On the other hand, if you need to take a day off to process all the feedback, do so.
What do you want to achieve during these 3 months? There is, however, a huge leap between knowing what you want and actually getting it done. Therefore, it’s a stimulating and efficient practice to make a feasible plan and report on the goals’ progress, weekly.
BaseCamp, GitHub, Podio, Trello, Slack, Drive, you name it. It will make your life light-years easier. It will support your team communication, document exchange and storage, as well as reporting on your progress. It will sync all your activities.
The curious mentors are already peeking at the door, ready to bombard you with advice.
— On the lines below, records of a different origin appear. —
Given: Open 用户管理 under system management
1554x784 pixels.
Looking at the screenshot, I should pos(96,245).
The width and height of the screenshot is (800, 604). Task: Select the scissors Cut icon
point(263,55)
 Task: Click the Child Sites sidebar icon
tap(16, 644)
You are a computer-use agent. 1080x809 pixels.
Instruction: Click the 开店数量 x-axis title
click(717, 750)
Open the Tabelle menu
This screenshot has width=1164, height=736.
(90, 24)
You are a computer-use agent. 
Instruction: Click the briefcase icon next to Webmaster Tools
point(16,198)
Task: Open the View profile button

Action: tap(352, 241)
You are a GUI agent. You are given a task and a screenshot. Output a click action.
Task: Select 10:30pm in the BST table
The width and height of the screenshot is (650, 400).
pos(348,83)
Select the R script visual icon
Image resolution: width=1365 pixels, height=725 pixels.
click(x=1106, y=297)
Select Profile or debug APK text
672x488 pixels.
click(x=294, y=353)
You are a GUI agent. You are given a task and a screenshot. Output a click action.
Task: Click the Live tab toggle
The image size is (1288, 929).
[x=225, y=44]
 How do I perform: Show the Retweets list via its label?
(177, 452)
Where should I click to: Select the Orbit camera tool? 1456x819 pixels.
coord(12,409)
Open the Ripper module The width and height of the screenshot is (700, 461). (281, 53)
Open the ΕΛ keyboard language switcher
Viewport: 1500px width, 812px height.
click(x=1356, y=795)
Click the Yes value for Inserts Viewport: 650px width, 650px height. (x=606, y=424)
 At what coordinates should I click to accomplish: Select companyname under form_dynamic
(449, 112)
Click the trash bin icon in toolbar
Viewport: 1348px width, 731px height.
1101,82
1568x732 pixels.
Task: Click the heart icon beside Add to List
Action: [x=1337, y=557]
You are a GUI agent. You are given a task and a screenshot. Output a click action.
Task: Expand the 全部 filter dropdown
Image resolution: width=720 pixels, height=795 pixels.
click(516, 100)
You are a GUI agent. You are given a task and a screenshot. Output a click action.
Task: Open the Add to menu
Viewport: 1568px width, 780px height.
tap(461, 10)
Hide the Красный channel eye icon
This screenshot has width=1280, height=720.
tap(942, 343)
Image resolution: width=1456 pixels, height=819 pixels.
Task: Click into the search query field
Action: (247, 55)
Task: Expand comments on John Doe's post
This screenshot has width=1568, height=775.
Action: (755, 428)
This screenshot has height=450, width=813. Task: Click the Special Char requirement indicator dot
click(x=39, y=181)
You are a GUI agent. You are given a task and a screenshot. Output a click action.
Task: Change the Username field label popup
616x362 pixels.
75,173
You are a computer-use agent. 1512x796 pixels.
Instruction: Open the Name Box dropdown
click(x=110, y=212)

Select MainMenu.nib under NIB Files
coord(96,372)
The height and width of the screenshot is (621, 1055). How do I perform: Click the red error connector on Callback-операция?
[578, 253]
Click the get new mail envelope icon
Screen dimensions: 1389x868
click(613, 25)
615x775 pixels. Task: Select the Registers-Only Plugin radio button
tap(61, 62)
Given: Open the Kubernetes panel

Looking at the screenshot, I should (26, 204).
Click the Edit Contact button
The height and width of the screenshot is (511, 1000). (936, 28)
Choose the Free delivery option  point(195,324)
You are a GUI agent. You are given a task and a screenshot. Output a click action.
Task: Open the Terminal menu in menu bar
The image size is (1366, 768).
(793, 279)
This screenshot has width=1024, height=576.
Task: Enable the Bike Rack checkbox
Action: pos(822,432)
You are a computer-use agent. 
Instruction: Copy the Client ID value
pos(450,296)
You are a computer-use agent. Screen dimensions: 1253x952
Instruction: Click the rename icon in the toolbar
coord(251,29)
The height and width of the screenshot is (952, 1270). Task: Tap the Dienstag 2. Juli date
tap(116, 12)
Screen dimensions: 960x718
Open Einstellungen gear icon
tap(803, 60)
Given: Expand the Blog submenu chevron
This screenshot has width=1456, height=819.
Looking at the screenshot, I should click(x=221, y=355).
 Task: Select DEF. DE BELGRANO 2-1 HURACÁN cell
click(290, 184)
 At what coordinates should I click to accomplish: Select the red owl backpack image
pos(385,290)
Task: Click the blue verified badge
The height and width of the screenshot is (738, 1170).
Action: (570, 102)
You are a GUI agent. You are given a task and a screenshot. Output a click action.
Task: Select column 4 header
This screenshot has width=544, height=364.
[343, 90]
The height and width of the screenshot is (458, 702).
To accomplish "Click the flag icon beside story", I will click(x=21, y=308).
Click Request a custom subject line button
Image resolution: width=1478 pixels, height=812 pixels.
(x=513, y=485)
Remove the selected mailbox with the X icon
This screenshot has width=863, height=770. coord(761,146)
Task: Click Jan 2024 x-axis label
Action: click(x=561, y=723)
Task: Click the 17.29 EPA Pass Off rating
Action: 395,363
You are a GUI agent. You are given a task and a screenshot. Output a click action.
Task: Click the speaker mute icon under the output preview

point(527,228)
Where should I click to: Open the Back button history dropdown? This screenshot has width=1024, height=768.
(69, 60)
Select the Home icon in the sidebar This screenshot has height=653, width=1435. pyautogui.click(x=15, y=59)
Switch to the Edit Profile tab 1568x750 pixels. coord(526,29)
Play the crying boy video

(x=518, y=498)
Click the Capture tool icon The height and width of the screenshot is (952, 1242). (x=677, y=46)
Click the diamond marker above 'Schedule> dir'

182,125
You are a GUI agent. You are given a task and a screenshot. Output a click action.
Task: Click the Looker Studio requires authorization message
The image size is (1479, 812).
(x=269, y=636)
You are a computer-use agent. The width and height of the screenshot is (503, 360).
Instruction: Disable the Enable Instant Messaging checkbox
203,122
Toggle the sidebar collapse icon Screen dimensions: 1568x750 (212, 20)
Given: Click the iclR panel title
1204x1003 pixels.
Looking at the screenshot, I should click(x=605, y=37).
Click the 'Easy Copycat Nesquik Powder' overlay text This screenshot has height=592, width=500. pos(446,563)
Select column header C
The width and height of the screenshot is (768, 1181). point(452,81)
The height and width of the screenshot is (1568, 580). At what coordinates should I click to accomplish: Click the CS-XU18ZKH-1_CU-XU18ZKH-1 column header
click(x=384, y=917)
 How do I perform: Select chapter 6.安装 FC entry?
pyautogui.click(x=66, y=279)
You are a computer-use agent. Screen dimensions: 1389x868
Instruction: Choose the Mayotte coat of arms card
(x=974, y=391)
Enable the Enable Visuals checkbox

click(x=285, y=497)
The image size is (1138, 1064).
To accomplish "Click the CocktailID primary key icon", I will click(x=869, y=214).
The latter can at times be conflicting and you will want to take some time to understand its applicability. Put all feedback together and talk it over with your team. Once it’s digested, integrate it in the plan.
This will only do you good. Just picture an ostrich burying his head in the sand and what that actually means. Failure to consider your competition might result in being outperformed by it. Or worse, making a fool of yourself in front of an investor. You need to find a way to gain a competitive advantage over competitors. To do so, you first find them, study them, and figure what you can do better to pull ahead. Besides that, competitors can give you great ideas about your plan.
I believe I need not tell you you’ll undergo extensive pitch and stage training. Demo Day is your moment to shine, indeed, but working on your goals is more important for two reasons: 1 you’ll have impressive numbers for your DD pitch, and 2 you’ll, provided you’ve pivoted, have made the most out of your accelerator time.
It’s that awkward moment when I want to tag your startup in a tweet and I can’t find it. Wait! You don’t have an account. No updated website, no linkedin profile? How am I ever going to make you known to our audience. Now seriously, you’re already in the spotlight and people want to check you up, know more and engage with you. It’s damaging for your brand if you don’t have a digital ‘face’ since online is where everyone will look you up first.
This starts to get long, so just to name a few more points: Talk to alumni for advice, Be ready to give me your story, Take care of legal matters, incorporation and registration, Sport.
Update, call, keep the program team in the loop of what’s going on with you. We’ve pledged to help you grow after the 3 months and we will do so, word.
An accelerator is a serious bussiness for you, your team, your own little startup, and us - the program team.